Keterbatasan kartu laporan telah dibahas sebelumnya dalam hubungan dengan
informasi yang lebih luas yang disediakan oleh penilaian kinerja. Sama seperti kita
perlu beberapa strategi penilaian untuk menilai anak-anak, penilaian strategi ini harus
digunakan untuk melaporkan bagaimana perkembangan anak dan apa yang telah
dipelajari. Jika sistem penilaian yang komprehensif, metode untuk melaporkan
kemajuan anak juga harus bersifat komprehensif dan memberikan banyak contoh
bagaimana anak menunjukkan pertumbuhan dan prestasi. Orang tua menerima
informasi yang terbatas dari laporan bahwa tingkat rata-rata anak, di atas rata-rata,
atau di bawah rata-rata dalam pengaturan prasekolah. Demikian juga, sebuah laporan
yang menunjukkan bahwa kemajuan anak adalah memuaskan atau tidak memuaskan
menceritakan sedikit tentang pengalaman anak belajar dan prestasi. Daripada
snapshot kemajuan, sebuah gambaran yang komprehensif tentang anak harus
disampaikan dalam laporan kemajuan, terlepas dari apakah anak di prasekolah atau
nilai primer.

Menggunakan Hasil Evaluasi Penilaian Program instruksional


Proses penilaian meliputi evaluasi efektivitas pengajaran guru dan kegiatan dan bahan
yang digunakan dengan anak-anak. Guru menggunakan informasi penilaian untuk
menentukan apakah strategi pembelajaran berhasil bagi anak-anak untuk mempelajari
konsep baru dan keterampilan atau apakah pendekatan baru diperlukan. Guru
mungkin akan bertanya pertanyaan-pertanyaan berikut tentang keberhasilan instruksi:
Apakah anak-anak tertarik dan terlibat dalam materi atau kegiatan? Apakah anak-
anak menunjukkan pemahaman yang lebih dalam konsep sebagai hasil dari kegiatan
pembelajaran? Apakah kegiatan panjang yang tepat waktu? Terlalu pendek? Terlalu
lama? Perubahan apa yang mungkin dilakukan untuk meningkatkan efektivitas
kegiatan tersebut?
Dengan jenis refleksi evaluatif, guru menunjukkan penilaian yang harus berfokus
bukan pada prestasi siswa, tetapi lebih pada seberapa baik siswa maju dan peran
bahwa kualitas pengajaran telah di kemajuan ini. Jika beberapa siswa membutuhkan
kesempatan tambahan untuk mempelajari informasi dan keterampilan, guru
mempertimbangkan bagaimana lebih kegiatan bervariasi mungkin mencapai tujuan.
Jika konsep dimasukkan ke berbagai jenis kegiatan, atau haruskah mereka menjadi
bagian dari sebuah kontinum yang mencakup arah baru atau fokus? Anak-anak perlu
banyak kesempatan untuk belajar keterampilan baru, dan konsep menghadapi dalam
konteks baru menyediakan rute berarti bagi pemahaman dan kemampuan untuk
menggunakan apa yang sedang dipelajari.
Should Schools Pay Kids for Good Test Scores?

It’s an age-old tactic: want to get your kid to try hard in school? Pay for grades! Lots
of families have tried it, but does it really work? For decades, educators have said no.
But in this age of high-stakes testing and “accountability,” some researchers, as well
as practitioners, are starting to have second thoughts.

New York City Public Schools, for example, recently launched a landmark “Spark”
program under the guidance of Harvard economist Roland Fryer, Ph.D. In New York
City, all fourth and sixth graders take ten city-wide tests a year—roughly one per
month—which measure how well they are progressing on state standards.
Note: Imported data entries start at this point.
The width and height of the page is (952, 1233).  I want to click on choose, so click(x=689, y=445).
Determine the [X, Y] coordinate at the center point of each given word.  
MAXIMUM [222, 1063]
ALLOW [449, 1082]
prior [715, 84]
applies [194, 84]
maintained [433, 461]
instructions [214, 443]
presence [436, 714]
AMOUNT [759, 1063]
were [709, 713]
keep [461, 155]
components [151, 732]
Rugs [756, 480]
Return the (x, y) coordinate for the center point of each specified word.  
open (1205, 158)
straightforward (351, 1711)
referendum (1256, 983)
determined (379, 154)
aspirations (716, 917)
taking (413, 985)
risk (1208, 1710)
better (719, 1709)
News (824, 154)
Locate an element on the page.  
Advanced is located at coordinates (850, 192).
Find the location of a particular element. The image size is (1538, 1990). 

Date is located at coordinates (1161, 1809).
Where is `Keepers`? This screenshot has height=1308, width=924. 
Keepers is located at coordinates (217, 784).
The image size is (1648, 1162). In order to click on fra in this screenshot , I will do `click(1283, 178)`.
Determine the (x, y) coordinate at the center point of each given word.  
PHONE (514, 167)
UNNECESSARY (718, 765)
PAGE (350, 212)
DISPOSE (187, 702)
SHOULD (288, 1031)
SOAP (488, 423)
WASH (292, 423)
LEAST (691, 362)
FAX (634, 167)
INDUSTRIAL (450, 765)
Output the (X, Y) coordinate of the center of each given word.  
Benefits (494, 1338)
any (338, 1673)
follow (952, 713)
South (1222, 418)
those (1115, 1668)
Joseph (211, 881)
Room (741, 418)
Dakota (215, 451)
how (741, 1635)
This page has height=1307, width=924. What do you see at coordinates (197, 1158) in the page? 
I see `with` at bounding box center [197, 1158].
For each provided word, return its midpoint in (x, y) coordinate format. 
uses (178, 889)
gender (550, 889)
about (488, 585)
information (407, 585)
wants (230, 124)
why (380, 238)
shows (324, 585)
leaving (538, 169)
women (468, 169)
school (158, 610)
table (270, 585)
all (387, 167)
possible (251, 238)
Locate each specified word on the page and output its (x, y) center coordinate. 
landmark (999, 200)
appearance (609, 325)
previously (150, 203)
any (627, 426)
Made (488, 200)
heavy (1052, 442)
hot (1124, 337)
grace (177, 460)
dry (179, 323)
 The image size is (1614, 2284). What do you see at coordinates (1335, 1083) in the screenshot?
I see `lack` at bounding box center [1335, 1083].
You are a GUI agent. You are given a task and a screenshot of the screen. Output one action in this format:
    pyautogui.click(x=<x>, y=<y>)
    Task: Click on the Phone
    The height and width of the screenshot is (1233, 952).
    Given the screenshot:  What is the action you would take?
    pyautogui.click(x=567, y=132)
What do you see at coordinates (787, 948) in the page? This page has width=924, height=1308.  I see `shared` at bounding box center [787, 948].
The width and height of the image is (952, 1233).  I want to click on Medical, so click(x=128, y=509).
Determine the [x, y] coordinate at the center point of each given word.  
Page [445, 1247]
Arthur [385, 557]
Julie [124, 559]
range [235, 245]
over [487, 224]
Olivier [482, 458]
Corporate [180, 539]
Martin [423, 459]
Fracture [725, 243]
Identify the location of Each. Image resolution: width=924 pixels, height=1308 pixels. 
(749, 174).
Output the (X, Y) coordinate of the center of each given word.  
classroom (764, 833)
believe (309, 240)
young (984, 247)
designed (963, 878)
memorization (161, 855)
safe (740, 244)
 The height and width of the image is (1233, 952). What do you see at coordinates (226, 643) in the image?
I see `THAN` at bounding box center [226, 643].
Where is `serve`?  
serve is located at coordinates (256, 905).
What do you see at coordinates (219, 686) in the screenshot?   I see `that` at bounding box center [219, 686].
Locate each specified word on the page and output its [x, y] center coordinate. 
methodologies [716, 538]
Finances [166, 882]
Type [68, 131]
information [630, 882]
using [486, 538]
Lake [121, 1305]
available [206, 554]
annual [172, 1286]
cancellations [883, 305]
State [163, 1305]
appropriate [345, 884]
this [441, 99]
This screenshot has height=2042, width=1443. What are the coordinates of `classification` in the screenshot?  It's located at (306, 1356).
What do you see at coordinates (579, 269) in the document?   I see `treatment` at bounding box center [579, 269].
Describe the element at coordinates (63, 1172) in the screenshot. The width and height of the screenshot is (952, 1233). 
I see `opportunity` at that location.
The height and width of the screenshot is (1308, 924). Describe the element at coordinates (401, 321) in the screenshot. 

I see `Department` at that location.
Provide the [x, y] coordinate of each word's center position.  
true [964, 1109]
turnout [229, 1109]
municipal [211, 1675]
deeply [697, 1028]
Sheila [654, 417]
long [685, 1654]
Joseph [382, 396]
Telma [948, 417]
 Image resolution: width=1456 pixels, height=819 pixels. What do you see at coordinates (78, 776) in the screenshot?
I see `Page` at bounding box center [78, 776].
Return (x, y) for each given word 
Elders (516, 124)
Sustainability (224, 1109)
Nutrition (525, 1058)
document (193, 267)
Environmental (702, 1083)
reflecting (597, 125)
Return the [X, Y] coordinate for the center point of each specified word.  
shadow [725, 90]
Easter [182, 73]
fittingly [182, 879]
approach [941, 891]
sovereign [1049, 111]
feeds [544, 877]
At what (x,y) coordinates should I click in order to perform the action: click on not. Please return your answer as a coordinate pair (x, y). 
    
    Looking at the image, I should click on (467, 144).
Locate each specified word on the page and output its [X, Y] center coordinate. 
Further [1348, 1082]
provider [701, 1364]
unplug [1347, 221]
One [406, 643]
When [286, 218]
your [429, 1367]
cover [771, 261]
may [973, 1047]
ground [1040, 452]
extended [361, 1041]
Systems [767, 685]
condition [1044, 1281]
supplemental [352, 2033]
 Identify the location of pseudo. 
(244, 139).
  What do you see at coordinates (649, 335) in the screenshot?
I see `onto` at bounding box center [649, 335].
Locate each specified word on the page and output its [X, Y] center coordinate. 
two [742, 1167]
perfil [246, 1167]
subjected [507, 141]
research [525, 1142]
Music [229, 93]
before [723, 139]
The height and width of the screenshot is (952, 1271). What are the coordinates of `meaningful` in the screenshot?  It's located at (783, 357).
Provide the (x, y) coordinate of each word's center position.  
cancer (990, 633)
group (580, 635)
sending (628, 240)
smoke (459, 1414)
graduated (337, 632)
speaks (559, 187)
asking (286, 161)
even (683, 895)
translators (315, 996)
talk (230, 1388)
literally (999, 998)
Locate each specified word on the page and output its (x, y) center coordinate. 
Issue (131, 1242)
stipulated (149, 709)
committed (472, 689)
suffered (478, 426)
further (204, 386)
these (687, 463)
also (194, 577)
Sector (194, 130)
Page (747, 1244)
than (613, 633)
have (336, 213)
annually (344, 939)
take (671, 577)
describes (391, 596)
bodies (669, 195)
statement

This year,
fourth and seventh graders from 60 schools will be paid for completing each test, with
a bonus for each score up to 100%. Formal results will not be available until Harvard
researchers have completed a thorough analysis, but in this early phase, teachers
happily report some new and different attitudes: kids looking forward to tests, double
checking answers, and looking at results to see what they need to learn better. In other
words, they’re showing skills that lead to lifetime habits of successful study.

Or are they? When Deborah Stipek, Ph.D, Dean of the Stanford School of Education,
talks about paying kids for their behavior, she loves to tell the tale of the old man and
the naughty kids who kept banging on his door. One day, he opened his door and
promised them 25 cents each if they’d keep it up. They did, with gusto. The second
day, he came out again, but said, “Oh, today I only have 20 cents.” They continued,
but with less enthusiasm; finally, one day, he said, “Sorry, nothing left.” "You mean,”
they said, “You want me to keep doing this for free?”

The story, says Stipek, is a powerful lesson for parents and educators. “Once you give
very salient rewards, then the message is, ‘this isn’t worth doing for its own sake.’” In
the long run, she explains, research shows that “incentives undermine motivation”—
even if it’s a task a student once enjoyed.

So how can parents and schools keep these children on track? Stipek says the answer,
lies not in quick rewards, but in “deep, long-term solutions” such as providing
personal contact with long-term advisors, and offering curriculum which is relevant
and engaging. Stipek and colleagues at Stanford helped to found the East Palo Alto
Academy in California as a model school for this approach, lowering the class-size
and taking a personal approach to learning. An overwhelming majority of the student
population comes from impoverished backgrounds. Stanford points with pride to the
fact that 90% of graduating seniors go on to attend college.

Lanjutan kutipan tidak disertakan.